Exercise goal:
Turn the items below into a numbered list with one line per entry, and leave out any blank lines.

Supplied data:

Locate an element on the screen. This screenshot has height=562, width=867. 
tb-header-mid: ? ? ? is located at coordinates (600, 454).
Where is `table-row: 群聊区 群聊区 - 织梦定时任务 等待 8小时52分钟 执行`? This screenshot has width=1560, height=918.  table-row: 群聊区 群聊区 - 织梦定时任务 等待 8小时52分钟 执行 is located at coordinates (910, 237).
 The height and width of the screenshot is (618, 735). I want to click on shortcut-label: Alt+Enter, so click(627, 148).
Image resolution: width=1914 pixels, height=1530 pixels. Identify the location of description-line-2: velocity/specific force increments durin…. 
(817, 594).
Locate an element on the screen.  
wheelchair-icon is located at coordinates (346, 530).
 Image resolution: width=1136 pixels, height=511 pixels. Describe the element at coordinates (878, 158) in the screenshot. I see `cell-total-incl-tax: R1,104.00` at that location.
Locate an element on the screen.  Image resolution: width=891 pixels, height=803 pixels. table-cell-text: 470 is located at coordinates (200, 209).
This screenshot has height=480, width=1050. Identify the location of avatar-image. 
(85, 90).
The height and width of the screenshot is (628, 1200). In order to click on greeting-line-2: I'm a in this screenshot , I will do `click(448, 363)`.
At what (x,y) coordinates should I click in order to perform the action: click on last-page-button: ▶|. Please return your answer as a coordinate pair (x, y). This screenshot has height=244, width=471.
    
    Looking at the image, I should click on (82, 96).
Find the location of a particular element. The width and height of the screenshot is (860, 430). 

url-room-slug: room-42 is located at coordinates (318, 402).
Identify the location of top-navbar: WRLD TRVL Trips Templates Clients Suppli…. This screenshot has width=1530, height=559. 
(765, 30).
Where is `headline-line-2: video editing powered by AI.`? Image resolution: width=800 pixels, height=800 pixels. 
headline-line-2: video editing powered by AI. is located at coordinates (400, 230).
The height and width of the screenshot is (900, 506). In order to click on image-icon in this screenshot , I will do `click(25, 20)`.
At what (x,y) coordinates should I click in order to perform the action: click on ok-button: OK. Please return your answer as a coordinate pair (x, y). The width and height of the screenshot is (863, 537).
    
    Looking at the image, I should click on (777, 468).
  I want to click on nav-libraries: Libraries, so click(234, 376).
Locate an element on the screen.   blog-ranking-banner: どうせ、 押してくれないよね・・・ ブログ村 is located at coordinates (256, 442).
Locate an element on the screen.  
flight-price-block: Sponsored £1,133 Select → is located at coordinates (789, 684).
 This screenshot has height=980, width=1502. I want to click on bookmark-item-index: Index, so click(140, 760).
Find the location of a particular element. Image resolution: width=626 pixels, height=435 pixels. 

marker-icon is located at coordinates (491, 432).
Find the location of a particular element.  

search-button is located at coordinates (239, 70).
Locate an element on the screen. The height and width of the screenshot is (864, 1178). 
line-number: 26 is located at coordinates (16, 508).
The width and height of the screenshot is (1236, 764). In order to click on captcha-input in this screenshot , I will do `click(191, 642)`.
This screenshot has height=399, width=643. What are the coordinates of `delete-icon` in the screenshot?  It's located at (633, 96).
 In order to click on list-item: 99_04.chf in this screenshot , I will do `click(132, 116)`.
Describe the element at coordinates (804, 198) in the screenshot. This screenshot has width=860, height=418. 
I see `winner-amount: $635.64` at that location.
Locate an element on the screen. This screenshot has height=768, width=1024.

Answer to this exercise:
1. Locate an element on the screen. This screenshot has height=562, width=867. 
2. tb-header-mid: ? ? ? is located at coordinates (600, 454).
3. Where is `table-row: 群聊区 群聊区 - 织梦定时任务 等待 8小时52分钟 执行`? This screenshot has width=1560, height=918.  table-row: 群聊区 群聊区 - 织梦定时任务 等待 8小时52分钟 执行 is located at coordinates (910, 237).
4.  The height and width of the screenshot is (618, 735). I want to click on shortcut-label: Alt+Enter, so click(627, 148).
5. Image resolution: width=1914 pixels, height=1530 pixels. Identify the location of description-line-2: velocity/specific force increments durin…. 
6. (817, 594).
7. Locate an element on the screen.  
8. wheelchair-icon is located at coordinates (346, 530).
9.  Image resolution: width=1136 pixels, height=511 pixels. Describe the element at coordinates (878, 158) in the screenshot. I see `cell-total-incl-tax: R1,104.00` at that location.
10. Locate an element on the screen.  Image resolution: width=891 pixels, height=803 pixels. table-cell-text: 470 is located at coordinates (200, 209).
11. This screenshot has height=480, width=1050. Identify the location of avatar-image. 
12. (85, 90).
13. The height and width of the screenshot is (628, 1200). In order to click on greeting-line-2: I'm a in this screenshot , I will do `click(448, 363)`.
14. At what (x,y) coordinates should I click in order to perform the action: click on last-page-button: ▶|. Please return your answer as a coordinate pair (x, y). This screenshot has height=244, width=471.
15.     Looking at the image, I should click on (82, 96).
16. Find the location of a particular element. The width and height of the screenshot is (860, 430). 
17. url-room-slug: room-42 is located at coordinates (318, 402).
18. Identify the location of top-navbar: WRLD TRVL Trips Templates Clients Suppli…. This screenshot has width=1530, height=559. 
19. (765, 30).
20. Where is `headline-line-2: video editing powered by AI.`? Image resolution: width=800 pixels, height=800 pixels. 
21. headline-line-2: video editing powered by AI. is located at coordinates (400, 230).
22. The height and width of the screenshot is (900, 506). In order to click on image-icon in this screenshot , I will do `click(25, 20)`.
23. At what (x,y) coordinates should I click in order to perform the action: click on ok-button: OK. Please return your answer as a coordinate pair (x, y). The width and height of the screenshot is (863, 537).
24.     Looking at the image, I should click on (777, 468).
25.   I want to click on nav-libraries: Libraries, so click(234, 376).
26. Locate an element on the screen.   blog-ranking-banner: どうせ、 押してくれないよね・・・ ブログ村 is located at coordinates (256, 442).
27. Locate an element on the screen.  
28. flight-price-block: Sponsored £1,133 Select → is located at coordinates (789, 684).
29.  This screenshot has height=980, width=1502. I want to click on bookmark-item-index: Index, so click(140, 760).
30. Find the location of a particular element. Image resolution: width=626 pixels, height=435 pixels. 
31. marker-icon is located at coordinates (491, 432).
32. Find the location of a particular element.  
33. search-button is located at coordinates (239, 70).
34. Locate an element on the screen. The height and width of the screenshot is (864, 1178). 
35. line-number: 26 is located at coordinates (16, 508).
36. The width and height of the screenshot is (1236, 764). In order to click on captcha-input in this screenshot , I will do `click(191, 642)`.
37. This screenshot has height=399, width=643. What are the coordinates of `delete-icon` in the screenshot?  It's located at (633, 96).
38.  In order to click on list-item: 99_04.chf in this screenshot , I will do `click(132, 116)`.
39. Describe the element at coordinates (804, 198) in the screenshot. This screenshot has width=860, height=418. 
40. I see `winner-amount: $635.64` at that location.
41. Locate an element on the screen. This screenshot has height=768, width=1024.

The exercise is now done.